Traveling during hurricane season? Chances are you’ll have a great trip without worry. But on the off-chance that a storm looms, here are the basics to understanding hurricane season.
By: Amber Wojcek
When you’re traveling along the coast this summer, you probably won’t encounter a hurricane. On average, only 1-2 hurricanes will make landfall in the U.S. east coast per year. 40% of them touch down in Florida – but the Sunshine State hasn’t even seen one in 8 years! However, it helps to be informed in the event that severe weather puts a damper on your trip. We’re here to help!
When is it?
Hurricane season officially runs from June 1 – November 30, with the most activity from August through October.
What is it?
A storm is classified as a tropical depression when wind speeds are up to 38 mph. Storms 39-73 mph are known as tropical storms and are characterized with rotating circulation. When a tropical storm reaches 74 mph, it is a category 1 hurricane. When winds exceed 155 mph, it becomes a category 5 hurricane. However, categories are not the only predictor of force – category 2 storms have been more destructive than category 5 storms before. Regardless of the category, remember that if an evacuation order is issued, it is mandatory!

◆ **Excerpted data**:

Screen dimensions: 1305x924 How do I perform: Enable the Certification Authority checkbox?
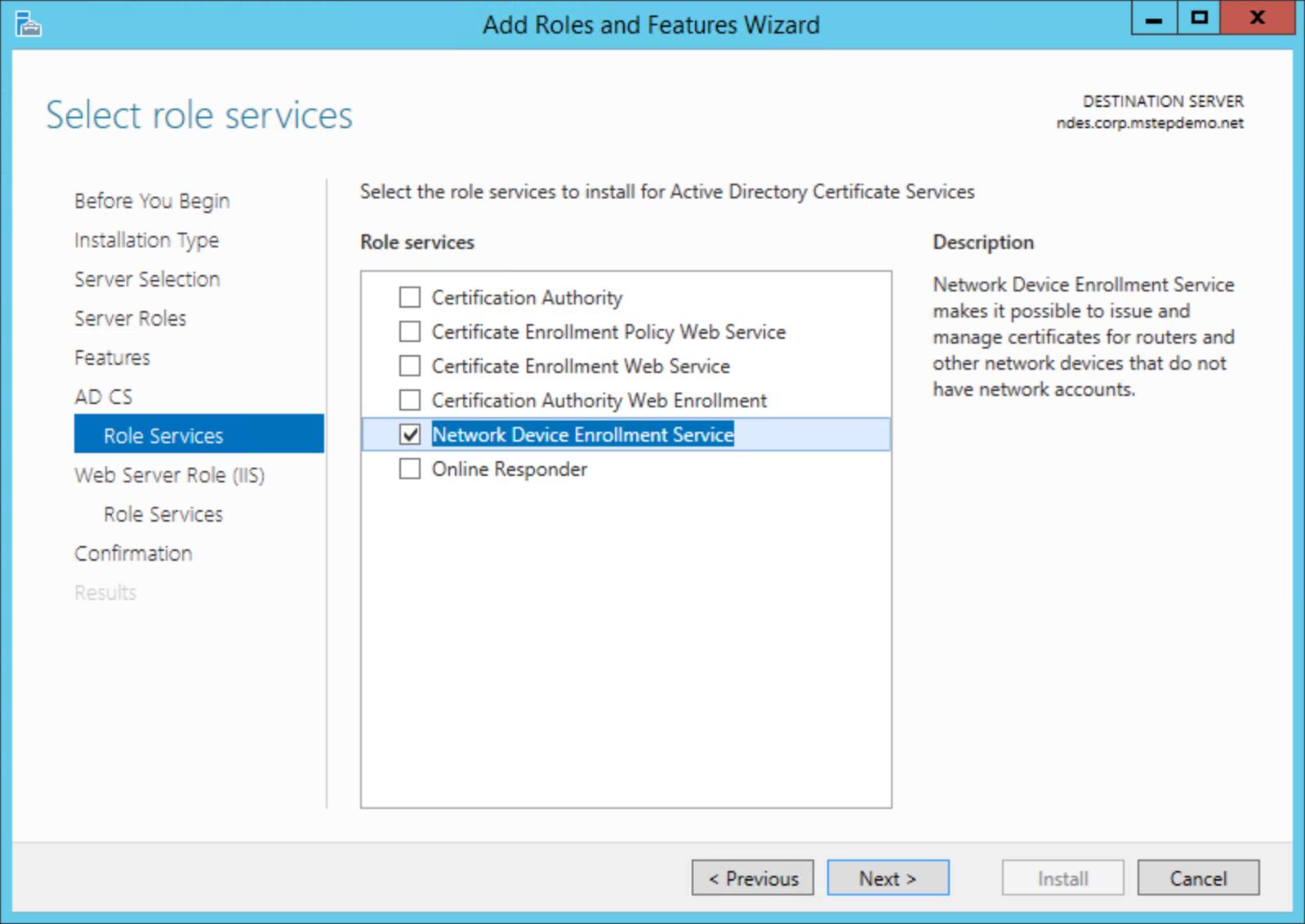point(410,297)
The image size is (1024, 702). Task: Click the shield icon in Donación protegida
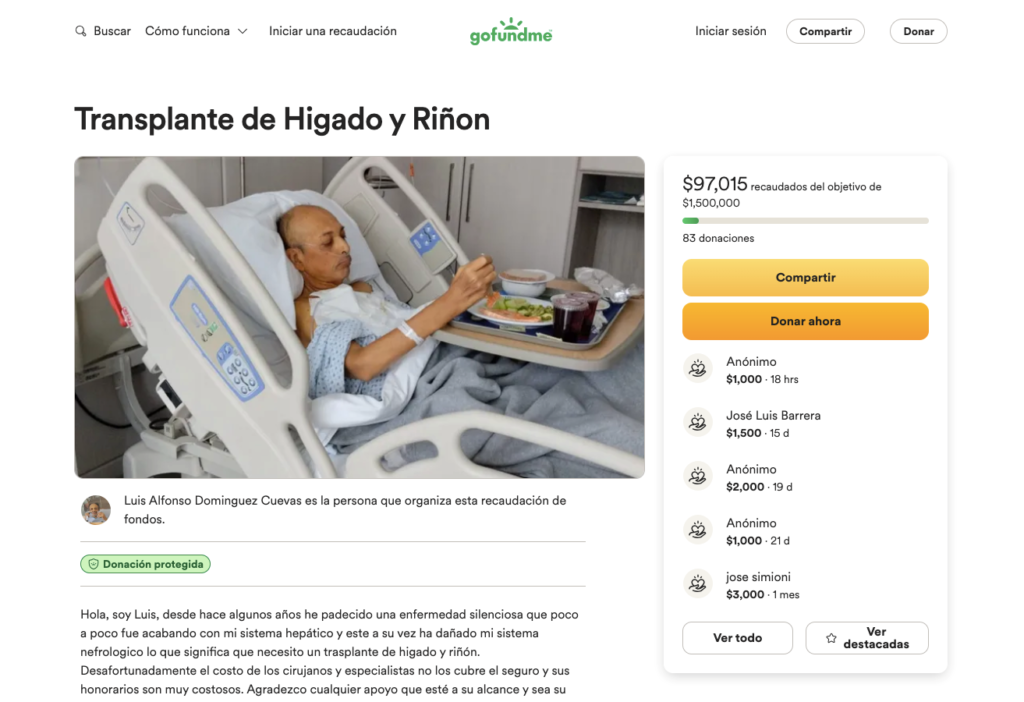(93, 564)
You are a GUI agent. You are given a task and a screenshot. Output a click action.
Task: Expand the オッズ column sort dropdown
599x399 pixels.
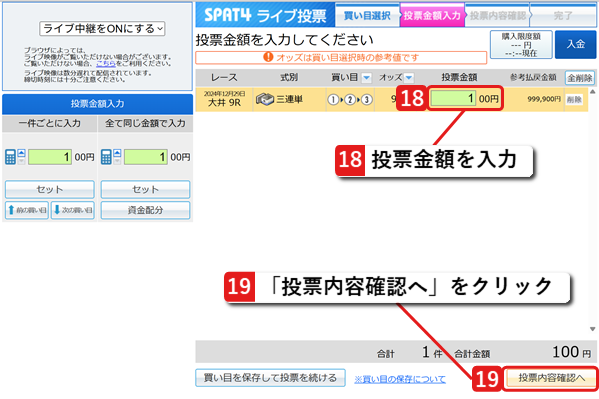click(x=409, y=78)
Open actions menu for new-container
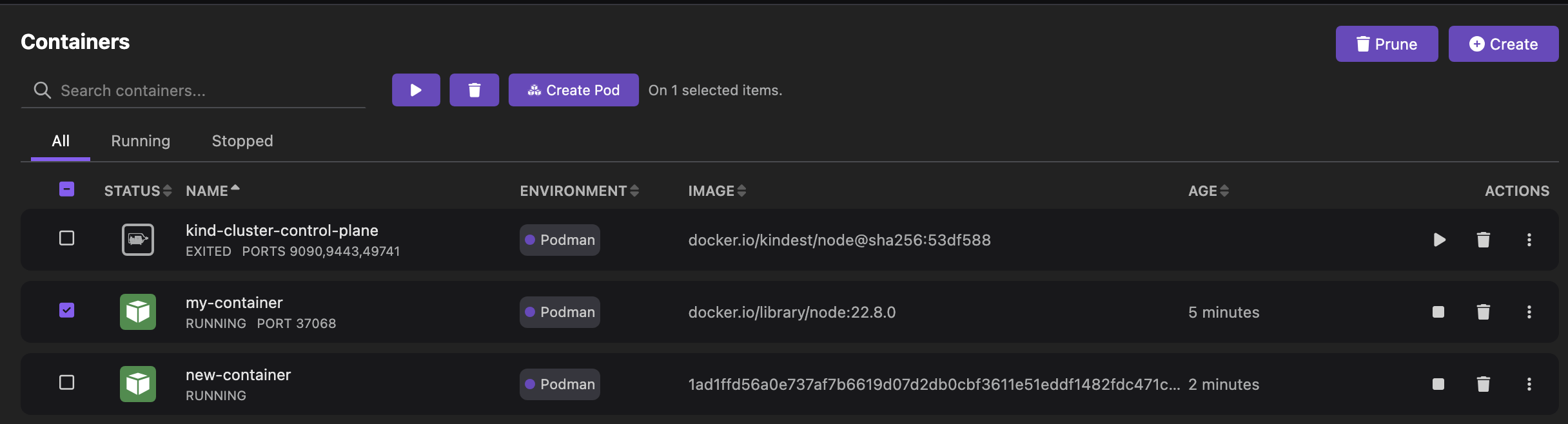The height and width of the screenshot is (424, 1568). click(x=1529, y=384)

◆ **Complete the following**:
1 – In the hurricane season guide, at what wind speed does a tropical storm become a category 1 hurricane?
2 – Reproduce the hurricane season guide verbatim between "A storm is classified" and "it is mandatory!", inclusive.

◆ **Task responses**:
1 – 74 mph

2 –
A storm is classified as a tropical depression when wind speeds are up to 38 mph. Storms 39-73 mph are known as tropical storms and are characterized with rotating circulation. When a tropical storm reaches 74 mph, it is a category 1 hurricane. When winds exceed 155 mph, it becomes a category 5 hurricane. However, categories are not the only predictor of force – category 2 storms have been more destructive than category 5 storms before. Regardless of the category, remember that if an evacuation order is issued, it is mandatory!